At that point, a neighbor directed Young to Gregory's two parrots on the back porch. The larger parrot's cage was too big to fit through the screen door, so Young pulled the bird from the cage, wrapped it in a jacket and, as it tried to bite him, carried it to a neighbor.

He went back and toted the smaller bird's cage to a safe spot in the back yard. Paramedics rushed Gregory to Tampa General Hospital. Ellen Fiss, a spokeswoman for the hospital, said he remained in critical condition Wednesday.

Gregory's mother, Donna Gregory of Redington Shores, declined an interview request but asked Fiss to share a statement with the Tampa Bay Times.

"My husband and family and I are so very grateful to the firefighter that saved our son's life," Donna Gregory said. "I wouldn't have him at all if it weren't for him. I hope to be able to tell him in person one day."

She said her son will be "devastated" by the loss of his dogs, Princeton and Sophie, about 9 and 10, "but at least I have him."

Young said losing the dogs was tough, "especially because I love dogs." He praised Hills­borough County fire crews for keeping the flames from spreading to other homes.

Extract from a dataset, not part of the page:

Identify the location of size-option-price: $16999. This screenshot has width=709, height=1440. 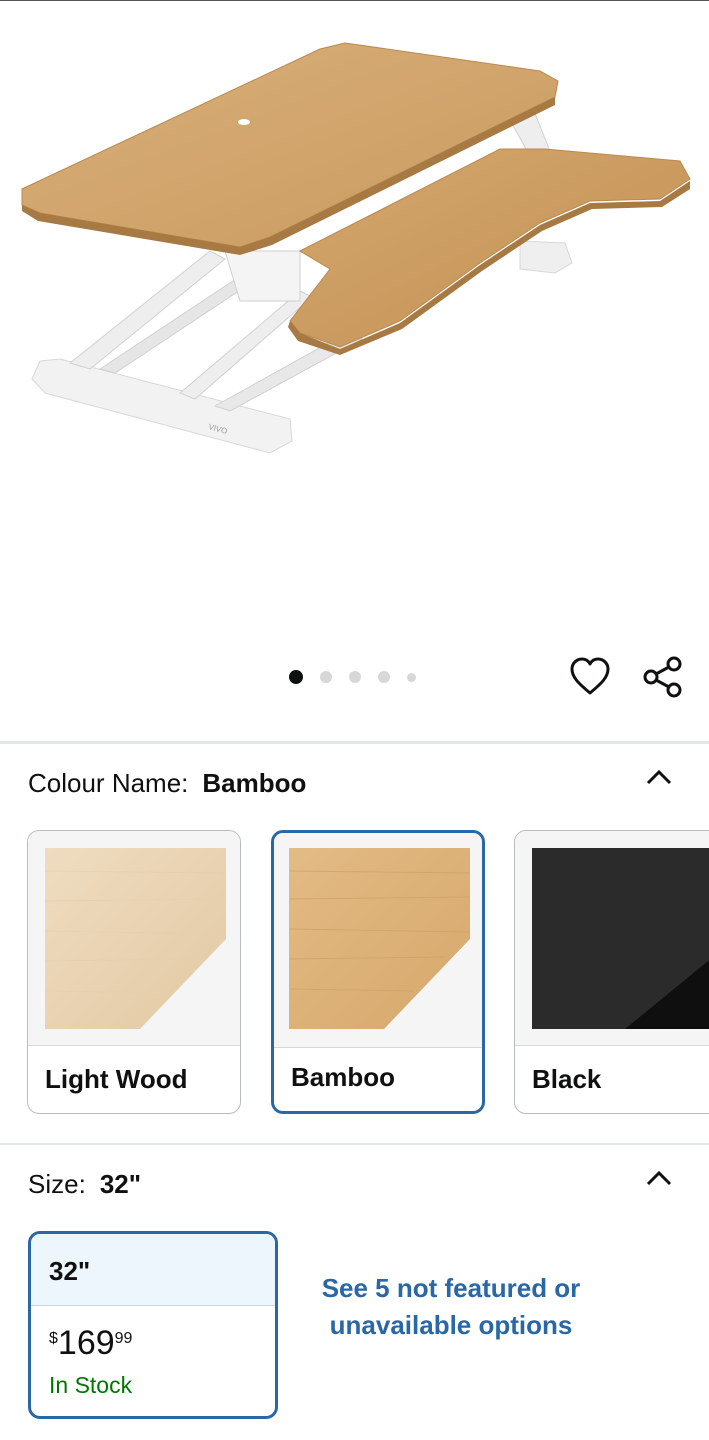
(90, 1344).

The cause of the fire is still under investigation, Hillsborough Fire Rescue said, and the house was a total loss.

Young finally opened his Christmas presents at about 11 p.m. Tuesday. He has heard the word "hero" more times than he can count, but he doesn't think it's an apt description.

"Any one of the 700 men and women I work with would have done the same thing," he said. "We're there to help people, on duty or off duty. I just did what we need to do."